Q: I’m wondering if any brief interaction with someone such as Braco is as useful as the permanent, deep healing that comes from an honest and consistent inquiry into one’s own true nature. Braco, after all, is not possessed of anything his devotees do not also possess, nor does he claim it. But looking at the faces in the video of him, it is clear to me that those who come to him are seeking healing outside of themselves in Braco’s gaze. Seeking is hell is it not? I am curious, is there something you feel you might gain from gazing with Braco? Are you not already at peace? I very strongly felt you were at peace when I met you.

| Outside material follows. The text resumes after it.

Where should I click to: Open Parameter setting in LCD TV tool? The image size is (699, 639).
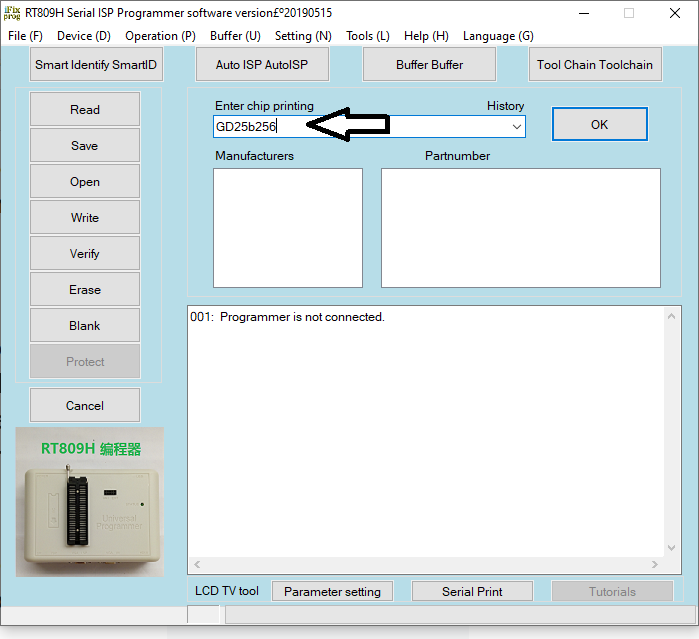click(332, 592)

A: I don’t see what Braco does as contradictory to inquiry, and it can even be complementary. Let me share the experience of a friend. He had a severe infection leading to a month long coma when he was a young boy fifty years ago, and he has been severely disabled ever since. He recently started gazing with Braco both online and on DVD. He has noticed a dramatic improvement in his breathing, his energy, and most dramatically in his ability to swallow. It used to take him 3-5 minutes to swallow each bite of food. Now it takes him 1-2 seconds. I used to only be able to understand him 10% of the time, and now his voice is so much stronger that I understand him 75% of the time. Interestingly, he is also a lifelong spiritual seeker and has found that it is much easier for him to drop into his Heart since he started seeing Braco. If anything, all of these results will make it easier for him to inquire and contact his inner source of Presence. This is what I mean by the truths being complementary.

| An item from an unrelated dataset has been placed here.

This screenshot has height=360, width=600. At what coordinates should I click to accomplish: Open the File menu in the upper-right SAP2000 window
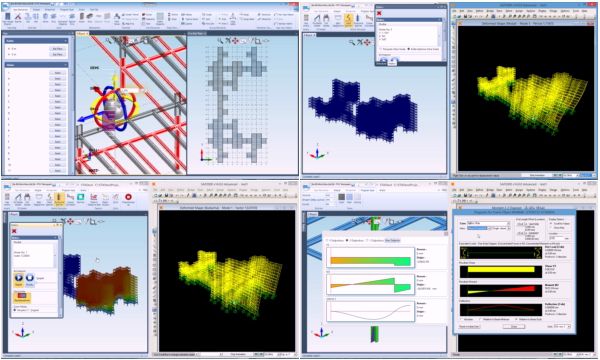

My own sense and experience is that there are many levels to the truth, including the deepest truths of pure Presence and Being as well as the practical levels of living in this world. I’ve had a number of health problems, which Braco has helped me with. In addition to physical healings, Braco evokes a sense of peace and contact with Presence in those who are in his audience. Even though I’m already very much at peace in this life, there is always room for more! I’m open to help or inspiration wherever I find it. Inside and outside are all one thing, so it doesn’t matter if I recognize peace within myself or peace in another. Braco is my own Self in a different disguise.

I’m curious where you draw the line? Would you also find it contradictory with a practice of inquiry to seek help from a doctor or dentist? That is also seeking outside yourself for healing. How about hiring a therapist, plumber, or electrician? Would you never call the fire department or the police for help? And is it really never appropriate to seek understanding and inspiration from a spiritual teacher or mentor? I’m being a bit extreme to make a point, and I doubt you hold any such extreme views. Even though seeking and looking outside yourself may be limiting and is often a place of suffering, holding some idea that there’s nothing you can find outside yourself could be just as limiting.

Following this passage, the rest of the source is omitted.